The History of Tammany Hall
The Suffrage Contest
TAMMANY HALL now entered upon a step destined to change its composition and career, and greatly affect the political course of the State and nation. From its inception the society had declared among its objects the accomplishment of two special reforms the securing of manhood suffrage and the abolition of the law for the imprisonment of debtors. No steps so far had been taken by either the organization or the society toward the promotion of these reforms; first, because the leaders were engaged too busily in the contest for office, and second, because Tammany Hall, though professing itself devoted to the welfare of the poor, was, to repeat, essentially a middle-class institution. Having property themselves, the men who controlled and influenced the organization were well satisfied with the laws under which Tammany had grown powerful and they rich; they could not see why so blissful a state of affairs should be changed for something the outcome of which was doubtful. The farmer, the independent blacksmith, the shoemaker with an apprentice or two, the grocerthese had votes, and though they looked with envy on the aristocratic class above them, yet they were not willing that the man with the spade should be placed on a political equality with themselves. In addition, most of the aristocratic rich were opposed to these reforms, and the Tammany leaders were either ambitious to enter that class or desirous of not estranging it. Lastly, the lower classes had sided with Clinton generally; they regarded him as their best friend; to place the ballot unrestrictedly in their hands, Tammany Hall reckoned, would be fatuous. As to the debtors law, the tradesmen that thronged Tammany were only too well satisfied with a statute that allowed them to throw their debtors, no matter for how small an amount, into jail indefinitely.
Agitation for these two reforms, begun by a few radicals, gradually made headway with the public. The demand for manhood suffrage made the greater progress, until in 1820 it overshadowed all other questions. The movement took an such force and popularity that Tammany Hall was forced, for its own preservation, to join. Agreeable to instructions, the National Advocate, September 13, 1820, began to urge the extension of the right of suffrage and the abolition of those cumbersome relics of old centralizing methods, the Council of Appointment and the Council of Revision the latter a body passing finally on all laws enacted by the legislature. On October 7, a meeting of Democrats from all parts of the State was held in the Wigwam, Stephen Allen presiding, and the Legislature was called upon to provide for a constitutional convention for the adoption of the amendments.

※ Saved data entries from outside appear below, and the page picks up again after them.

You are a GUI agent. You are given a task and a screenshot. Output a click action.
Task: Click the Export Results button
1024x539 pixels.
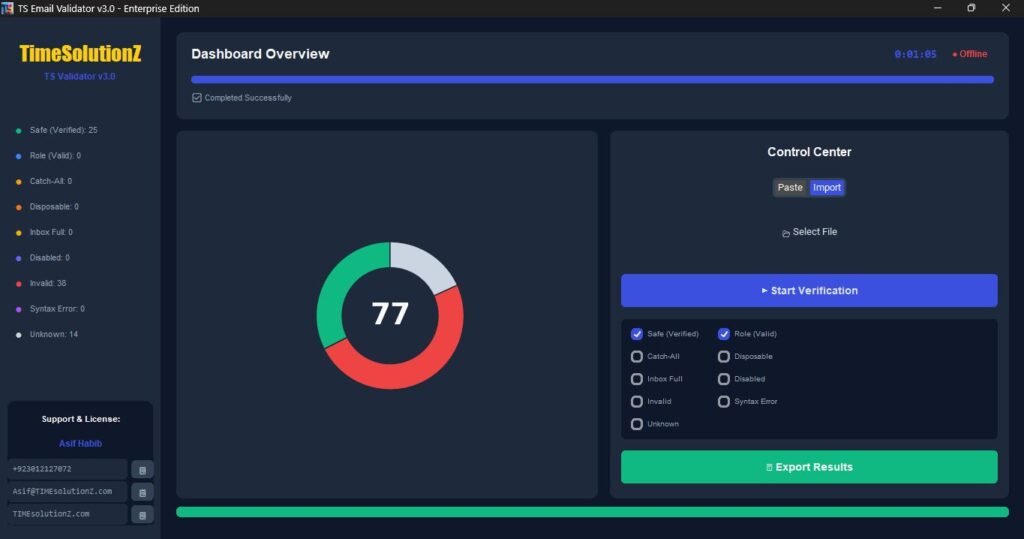coord(809,467)
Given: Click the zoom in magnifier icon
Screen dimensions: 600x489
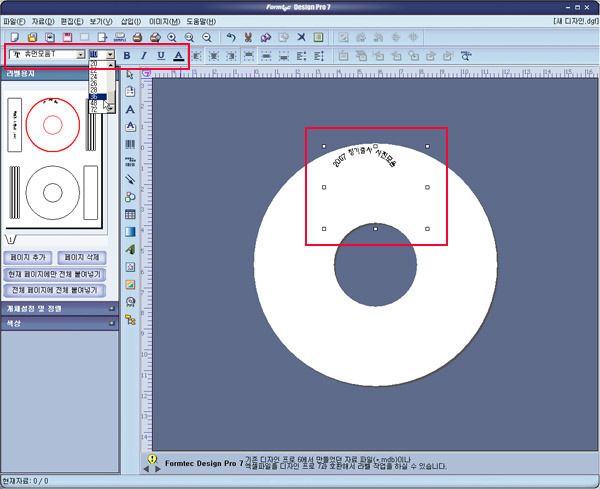Looking at the screenshot, I should point(172,37).
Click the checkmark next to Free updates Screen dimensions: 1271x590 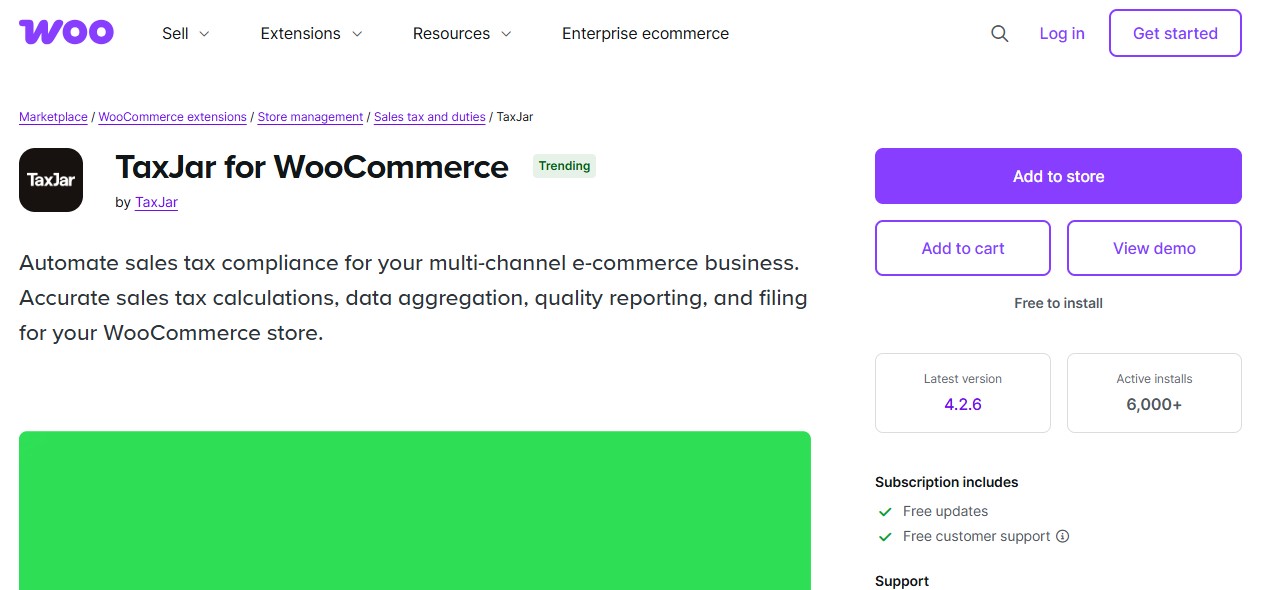(885, 511)
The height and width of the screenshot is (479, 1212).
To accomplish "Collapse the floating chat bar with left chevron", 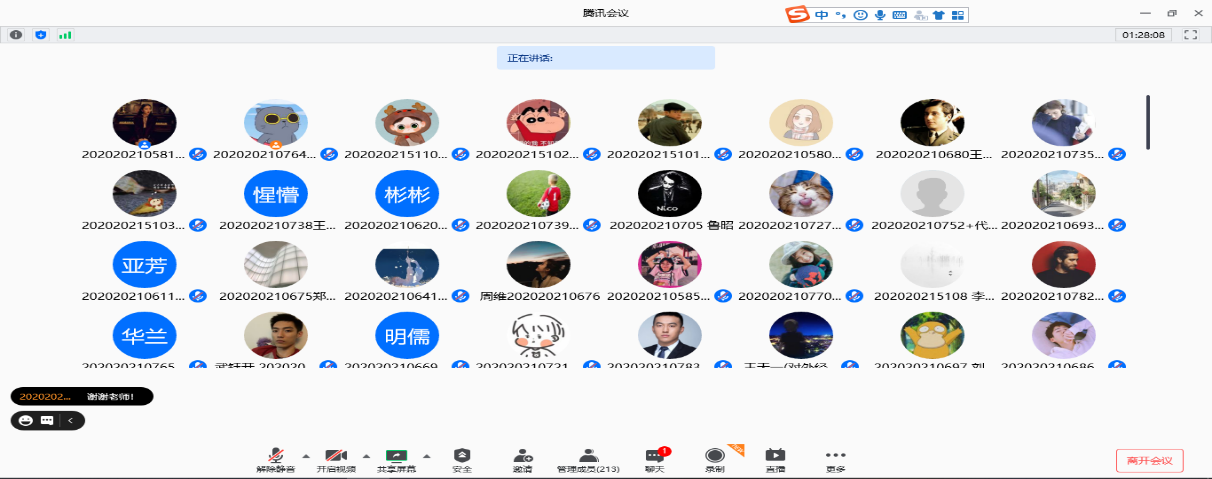I will click(71, 421).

The aristocracy and all the powers at its command assailed the proposed reforms with passionate bitterness. Would you admit the populace, the patron's coachman to vote? asked one Federalist writer. His excellency (the Governor) cannot retain the gentry, the Judges, and the 'manors' in his interest without he opposes either openly or clandestinely every attempt to enlarge the elective franchise. We would rather be ruled by a man without an estate than by an estate without a man, replied one reform writer. The Legislature passed a bill providing for the holding of a constitutional convention, and the Council of Revision, by the deciding vote of Clinton, promptly rejected it. Doubtless this action was due to the declared intention of the advocates of the constitutional convention to abolish this body. Again an assemblage gathered at Tammany Hall (December 1) and resolved that as the distinction of the electorial rights, the mode of appointment to office and the union of the judiciary and legislative functions were objectional and highly pernicious, the next Legislature should pass the pending bill.
Upon this issue a Legislature overwhelmingly favorable to the extension of suffrage and other projected reforms was elected. The aristocratic party opened a still fiercer onslaught. But when the Legislature re-passed the convention bill, the Council of Revision did not dare to veto it. The convention bill was promptly submitted to the people and ratified. On the news of its success the Democratic voters celebrated the event in the Wigwam, June 14, 1821.
Beaten so far, the Federalists tried to form a union with the reactionary element in Tammany Hall by which they could elect delegates opposed to the projected reforms. All opposition was unavailing, however; the reformers had a clear majority in the convention, and the new amendments, embodying the reforms, were submitted to the people. They were adopted in January, 1822, the city alone giving them 4608 majority.1 When the Legislature took oath under the revised constitution on March 4, the bells of the city churches were rung; flags were flung on the shipping and public buildings; a grand salute was fired by a corps of artillery from the Battery; the City Hall was illuminated at night, and the municipality held a popular reception there. In Tammany Hall a gala banquet was spread, one toast of which ran: The right of suffrage Corruption in its exercise most to be apprehended from its limitation to a few. After that pronouncement, so edifying in view of later developments, came another as instructive: The young and rising politician May integrity and principle guide him studying the public good, not popularity.
So Tammany Hall built for itself a vast political following, which soon made it practically invincible.
A considerable increase in the number of voters was made by the suffrage reform. The last remnant of the property qualification was abolished in the State in 1826 by a vote of 104,900 to 3,901.
The abolition of the Council of Appointment carried with it a clause vesting the Appointment of the Mayor in the Common Council. It was not until 1834 that the Mayor was elected by the people. By the Constitutional Amendments the gubernatorial term was changed to two years and the election time to November.